Tuesday, March 17, 2015
Commerzbank Admits to Sanctions and Money Laundering Violations, Will Pay $1.45 Billion Penalties!
"If for whatever reason CB New York inquires why our turnover has increase[d] so dramatically, under no circumstances may anyone mention that there is a connection to the clearing of Iranian banks!!!!!!!!!!!!!.” Why did Commerzbank get off with only $1.45 billion in penalties when BNP paid nearly $9 billion for very similar conduct? See BNP Paribas pleads guilty, pays $8.9 billion for Iran and Sudan sanctions busting
What Did Commerzbank Do?
Commerzbank AG, a global financial institution headquartered in Frankfurt, Germany, and its U.S. branch, Commerzbank AG New York Branch (Commerz New York), have agreed to forfeit $563 million, pay a $79 million fine and enter into a deferred prosecution agreement with the Justice Department for violations of the International Emergency Economic Powers Act (IEEPA) and the Bank Secrecy Act (BSA).

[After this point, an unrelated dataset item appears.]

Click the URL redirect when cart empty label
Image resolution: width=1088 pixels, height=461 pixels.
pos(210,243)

The bank has also entered into settlement agreements with the Treasury Department’s Office of Foreign Assets Control (OFAC) ($258.6 million), the Board of Governors of the Federal Reserve System ($200 million) (previous Federal Reserve Cease & Desist), and the New York State Department of Financial Services ($610 million). Moreover, the New State DFS requires Commerzbank terminate the four remaining employees who though still employed played central roles in the admitted wrong doing (the other employees centrally involved already left the bank, including the resignation from Head of AML, Fraud, and Sanctions Compliance or Commerzbank’s New York Branch, who played a central role in the improper conduct) -
- a relationship manager in the Financial Institutions Department;
- a front office staff member in the Interest, Currency & Liquidity Management Department; and
- two back office staff members in the Cash Management & International Business Department.
In entering the deferred prosecution agreement, Commerzbank admitted and accepted responsibility for its criminal conduct in violation of IEEPA, and Commerz New York admitted its criminal conduct in violation of the BSA.

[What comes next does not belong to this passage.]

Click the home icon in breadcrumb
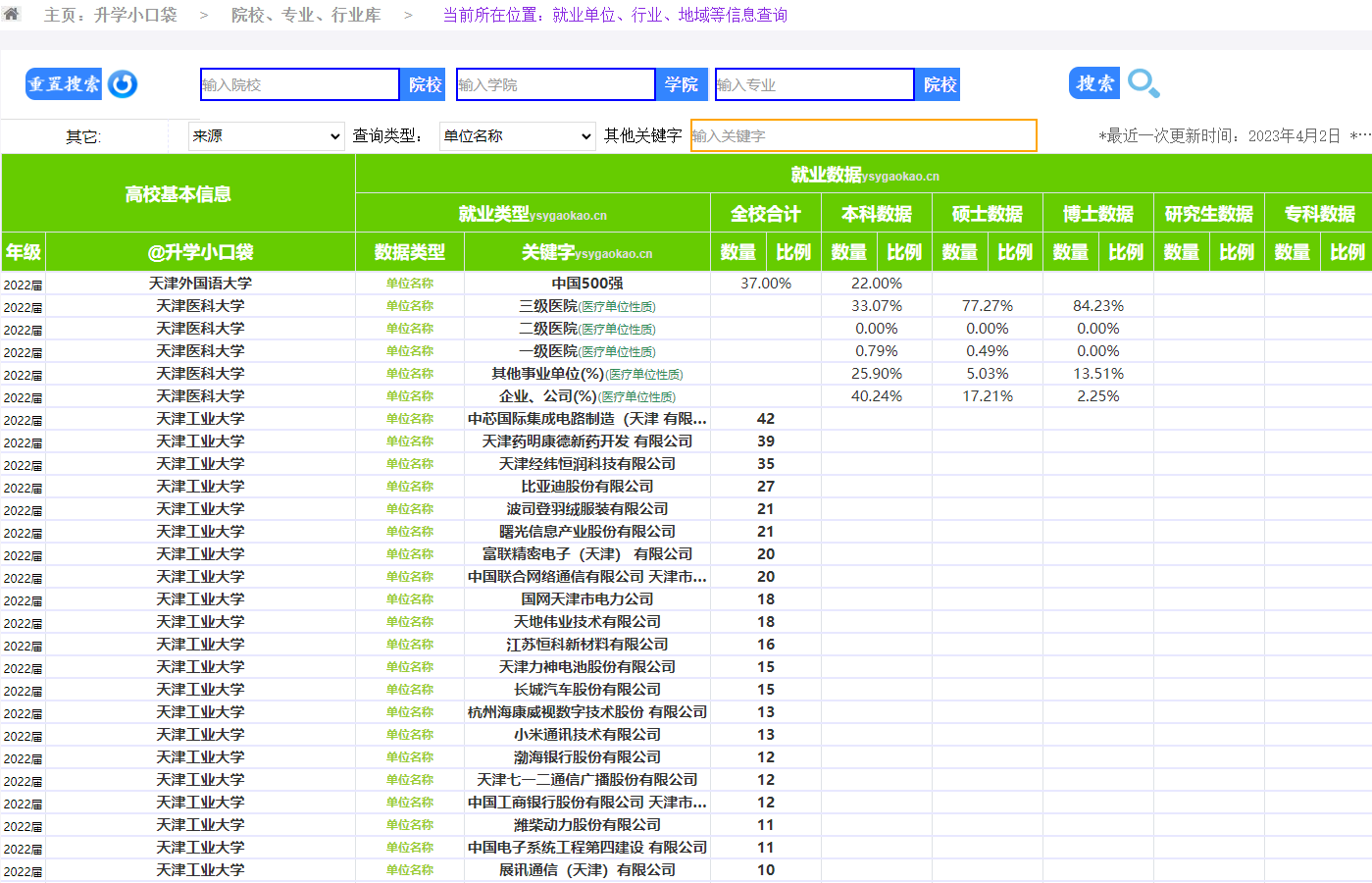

Commerzbank further agreed to pay $263 million in forfeiture and a fine of $79 million for the IEEPA violations, and to pay $300 million in forfeiture in connection with the BSA violations, which will be remitted to the victims of a multi-billion dollar securities fraud scheme that was permitted to operate through Commerzbank.
Commerzbank also agreed to implement rigorous internal controls and to cooperate fully with the Justice Department, including by reporting any criminal conduct by an employee.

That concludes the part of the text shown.